Joe Eskenazi’s piece in this week’s SFWeekly was quality journalism. His depiction of San Francisco’s Kafkaesque maze of city commissions, committees, task forces and working groups struck fear into the heart of any citizen who cares about effective government. And it reminded us of how far we have to go to make City Hall smart and accountable.

San Francisco has countless – no, literally countlesscity commissions, committees, agencies, task forces and working groups. Thirty-four are city charter-mandated, and include groups that perform valuable and necessary services, like the Police Commission and the Planning Department. The mayor’s office, to their credit, recently began listing appointments and vacancies on 61 different boards and commissions. Some estimates put the total number of groups near 120. No one seems to know how many there are for sure.

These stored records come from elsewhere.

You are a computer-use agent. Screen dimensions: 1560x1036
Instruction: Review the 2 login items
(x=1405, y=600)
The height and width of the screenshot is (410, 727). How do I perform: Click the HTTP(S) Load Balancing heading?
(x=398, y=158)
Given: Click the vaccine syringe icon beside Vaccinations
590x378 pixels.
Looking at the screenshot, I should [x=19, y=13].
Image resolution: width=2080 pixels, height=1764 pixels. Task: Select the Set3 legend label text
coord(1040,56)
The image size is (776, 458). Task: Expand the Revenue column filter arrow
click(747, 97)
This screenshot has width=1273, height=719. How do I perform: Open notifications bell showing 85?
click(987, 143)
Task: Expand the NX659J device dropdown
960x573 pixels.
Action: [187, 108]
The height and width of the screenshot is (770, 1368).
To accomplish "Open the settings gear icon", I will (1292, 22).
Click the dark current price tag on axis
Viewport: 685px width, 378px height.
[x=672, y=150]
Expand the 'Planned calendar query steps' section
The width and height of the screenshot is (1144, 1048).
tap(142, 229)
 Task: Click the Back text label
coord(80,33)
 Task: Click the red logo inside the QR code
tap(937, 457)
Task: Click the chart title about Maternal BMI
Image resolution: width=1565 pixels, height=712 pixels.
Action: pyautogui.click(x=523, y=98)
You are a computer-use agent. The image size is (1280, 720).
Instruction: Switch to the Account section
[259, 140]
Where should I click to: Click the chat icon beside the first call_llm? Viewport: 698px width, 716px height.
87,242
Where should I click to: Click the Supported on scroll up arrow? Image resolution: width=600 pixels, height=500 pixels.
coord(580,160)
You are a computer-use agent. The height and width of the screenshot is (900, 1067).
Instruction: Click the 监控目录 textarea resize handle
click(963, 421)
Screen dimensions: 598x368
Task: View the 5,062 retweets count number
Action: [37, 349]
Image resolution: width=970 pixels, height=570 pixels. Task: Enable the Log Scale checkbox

Because we have no central system in place to track them, we have no way to evaluate what they are doing or how much they are costing us. But we do know that they are costing us – many commissioners are making triple digit salaries and receiving full benefits – often for attending (or not attending) a weekly or monthly meeting. A recent conservative estimate by Supervisor Jane Kim put the total somewhere near $6.5 million annually – and that just includes the groups of which we are aware.

For smart government advocates, the picture Eskenazi paints is a nightmare. When we’re not clear on what data we are collecting and generating, we can’t learn anything from it, never mind use it to improve our city. Many of these groups are no doubt doing great work, gathering valuable data and making common-sense suggestions. We just wish we knew who they were.


So allow us to boldly suggest what apparently no one in city government has suggested before: let’s track them. Our weapon of choice: an Excel sheet. The mayor’s office should make a grid publicly available listing each commission/committee/task force/working group, along with how much taxpayer funding they receive each year, their membership and the group’s annual report. That will allow us to at least begin to see the scope of the structure in place and how we can use what they produce to improve San Francisco.